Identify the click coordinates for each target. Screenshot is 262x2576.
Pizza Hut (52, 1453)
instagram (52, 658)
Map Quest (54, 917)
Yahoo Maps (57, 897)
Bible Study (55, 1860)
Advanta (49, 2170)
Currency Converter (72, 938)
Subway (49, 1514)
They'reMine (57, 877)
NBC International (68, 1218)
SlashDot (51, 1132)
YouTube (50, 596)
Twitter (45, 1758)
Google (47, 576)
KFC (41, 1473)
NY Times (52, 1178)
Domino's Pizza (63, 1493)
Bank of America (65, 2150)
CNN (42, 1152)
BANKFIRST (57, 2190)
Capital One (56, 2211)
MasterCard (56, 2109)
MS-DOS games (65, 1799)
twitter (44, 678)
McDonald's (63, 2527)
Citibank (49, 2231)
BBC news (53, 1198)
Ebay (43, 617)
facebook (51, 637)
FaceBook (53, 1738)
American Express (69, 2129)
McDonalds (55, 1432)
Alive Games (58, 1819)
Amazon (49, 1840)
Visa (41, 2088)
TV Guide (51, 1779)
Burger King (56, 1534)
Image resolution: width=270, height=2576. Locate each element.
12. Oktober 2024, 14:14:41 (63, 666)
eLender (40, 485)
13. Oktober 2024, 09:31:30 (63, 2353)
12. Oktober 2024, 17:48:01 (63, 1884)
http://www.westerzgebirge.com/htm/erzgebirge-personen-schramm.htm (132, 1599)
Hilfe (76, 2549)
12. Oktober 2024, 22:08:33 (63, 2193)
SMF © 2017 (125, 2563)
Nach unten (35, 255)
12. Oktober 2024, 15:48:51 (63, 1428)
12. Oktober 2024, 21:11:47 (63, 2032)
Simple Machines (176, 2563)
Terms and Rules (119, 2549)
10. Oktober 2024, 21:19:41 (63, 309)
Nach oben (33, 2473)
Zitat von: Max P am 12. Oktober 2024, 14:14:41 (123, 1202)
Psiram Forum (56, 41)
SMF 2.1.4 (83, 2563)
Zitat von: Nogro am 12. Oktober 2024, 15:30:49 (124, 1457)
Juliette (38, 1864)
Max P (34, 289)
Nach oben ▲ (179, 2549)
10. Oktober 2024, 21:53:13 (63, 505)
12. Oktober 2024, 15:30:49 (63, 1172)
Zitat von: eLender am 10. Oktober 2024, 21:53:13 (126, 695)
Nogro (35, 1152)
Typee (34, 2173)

### About this task:
Using the material above, transcribe exactly the lines from the line with "KFC (41, 1473)" to the line with "12. Oktober 2024, 15:30:49 (63, 1172)"; both count, and nothing else goes in.

### Written reply:
KFC (41, 1473)
NY Times (52, 1178)
Domino's Pizza (63, 1493)
Bank of America (65, 2150)
CNN (42, 1152)
BANKFIRST (57, 2190)
Capital One (56, 2211)
MasterCard (56, 2109)
MS-DOS games (65, 1799)
twitter (44, 678)
McDonald's (63, 2527)
Citibank (49, 2231)
BBC news (53, 1198)
Ebay (43, 617)
facebook (51, 637)
FaceBook (53, 1738)
American Express (69, 2129)
McDonalds (55, 1432)
Alive Games (58, 1819)
Amazon (49, 1840)
Visa (41, 2088)
TV Guide (51, 1779)
Burger King (56, 1534)
Image resolution: width=270, height=2576. Locate each element.
12. Oktober 2024, 14:14:41 (63, 666)
eLender (40, 485)
13. Oktober 2024, 09:31:30 (63, 2353)
12. Oktober 2024, 17:48:01 (63, 1884)
http://www.westerzgebirge.com/htm/erzgebirge-personen-schramm.htm (132, 1599)
Hilfe (76, 2549)
12. Oktober 2024, 22:08:33 (63, 2193)
SMF © 2017 (125, 2563)
Nach unten (35, 255)
12. Oktober 2024, 15:48:51 (63, 1428)
12. Oktober 2024, 21:11:47 (63, 2032)
Simple Machines (176, 2563)
Terms and Rules (119, 2549)
10. Oktober 2024, 21:19:41 (63, 309)
Nach oben (33, 2473)
Zitat von: Max P am 12. Oktober 2024, 14:14:41 (123, 1202)
Psiram Forum (56, 41)
SMF 2.1.4 (83, 2563)
Zitat von: Nogro am 12. Oktober 2024, 15:30:49 (124, 1457)
Juliette (38, 1864)
Max P (34, 289)
Nach oben ▲ (179, 2549)
10. Oktober 2024, 21:53:13 (63, 505)
12. Oktober 2024, 15:30:49 (63, 1172)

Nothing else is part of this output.